A causa di un errore giudiziario, il marinaio Scamba viene condannato a scontare 12 anni di confino per un reato che non ha commesso. Mentre lui è assente, Zampa, un profittatore riesce ad impadronirsi della sua nave e della sua casa, riducendo la madre del marinaio nell'indigenza e tentando di sedurne la figlia Maria. Al suo ritorno il marinaio, aiutato da una volitiva popolana e non rassegnandosi alla situazione, riesce a fornire le prove della sua innocenza ed a far condannare il vero colpevole, di cui il profittatore era in realtà il mandante. La sua riabilitazione consentirà alla figlia di sposare l'uomo che ama.

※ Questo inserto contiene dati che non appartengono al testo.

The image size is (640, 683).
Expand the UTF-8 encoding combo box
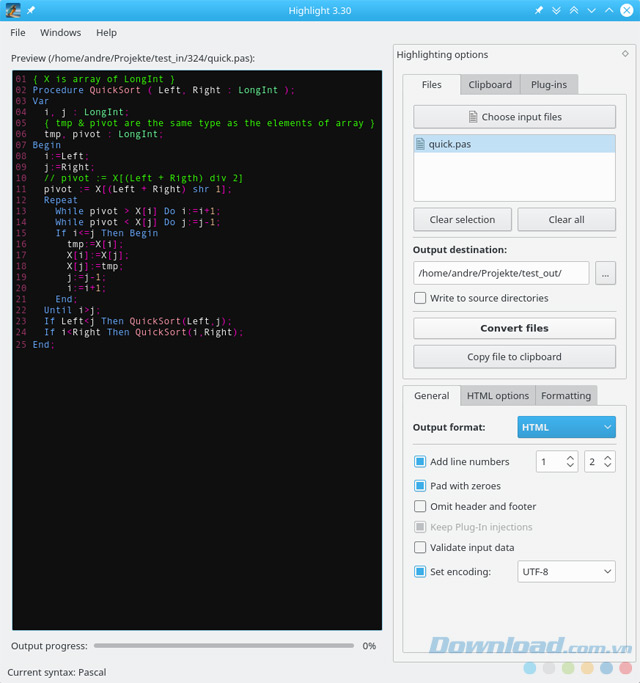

Porto, tratto da un soggetto dello stesso regista Palermi, venne realizzato dalla Capitani Film, azienda di produzione cinematografica che si era costituita nel 1934. Nel suo secondo anno di vita distribuì, oltre al film di Palermi, altre due pellicole, per poi restare in attività con saltuarie ed episodiche produzioni sino al 1953[1].
La lavorazione iniziò nel novembre 1934 e si protrasse per circa 2 mesi[2]. Gli interni furono realizzati nei teatri della Cines di via Vejo, mentre gli esterni vennero girati nel porto di Civitavecchia; durante le riprese il film venne presentato come opera «di grande mole e di ambiente marinaro, pagina della vita violenta e sana dei lavoratori di un porto di mare, a fronte della bellezza di questo instabile elemento[3]».
Un certo rilievo ebbe la colonna sonora del film, composta da canzoni del prolifico e notissimo Cesare Andrea Bixio con testi di Libero Bovio. Nel cast, con un ruolo di ragazzo, anche Tonino Capitani, figlio del produttore.
Porto uscì sugli schermi italiani nel mese di marzo 1935[4] e fu anche distribuito all'estero, in particolare (con il titolo The crime of Mastrovanni) negli Stati Uniti, ed è qui che una copia è stata ritrovata presso la Biblioteca del Congresso dove era stata depositata a seguito della confisca di cui era stata oggetto quando, nel 1941, l'Italia aveva dichiarato guerra agli USA[5].
Nel ricordo retrospettivo di Elsa De Giorgi, una delle interpreti «in Porto Palermi fece un grosso tentativo realistico, anche con la Gramatica, impresa eroica perché era un'attrice grandissima, ma improntata ad una nobiltà di dizione come gli attori del passato, con uno sfondo realistico ed assai bello, con un vero veliero ed una vera ciurma[2]», ma quando fu distribuito la critica italiana non accolse con molto favore il film diretto da Palermi.
Infatti Enrico Roma lo definì «drammone a forti tinte [con] serenate, canzoni, chiaro di luna e romanticherie mescolate e truculente spavalderie del guappo ammazzasette; la sola che si emancipi è Irma Gramatica[6]», mentre il giudizio de La Stampa lamentò che «Palermi ha voluto scostarsi dalle vie troppo battute del teatro filmato [ma] il racconto procede a scatti[7]». Anche il Corriere della Sera giudicò con poca considerazione il film di Palermi definendolo «un drammone a tinte forti attorno al caso di un uomo ingiustamente condannato che torna e fa giustizia», e chiedendosi ironicamente «dove abbiamo già visto qualcosa del genere, forse in un certo Dumas?[8]».
Quasi cinquanta anni dopo, tuttavia, su Porto si puntò l'attenzione di chi vi volle scorgere un film "antifascista". Secondo questa tesi, infatti, alcune situazioni del film - tra cui una scena iniziale che parlava di emigrazione ed altre realistiche descrizioni di ambienti popolari poveri e di errori giudiziari - costituivano «una sfida abbastanza coraggiosa all'atteggiamento negativo del regime rispetto all'emigrazione [ed] un messaggio sovversivo per la critica implicita al sistema penale[5]».
Come per tutti i film italiani degli anni trenta non è noto quale sia stato il risultato economico del film[9], una copia del quale è conservata presso la Cineteca Nazionale[10].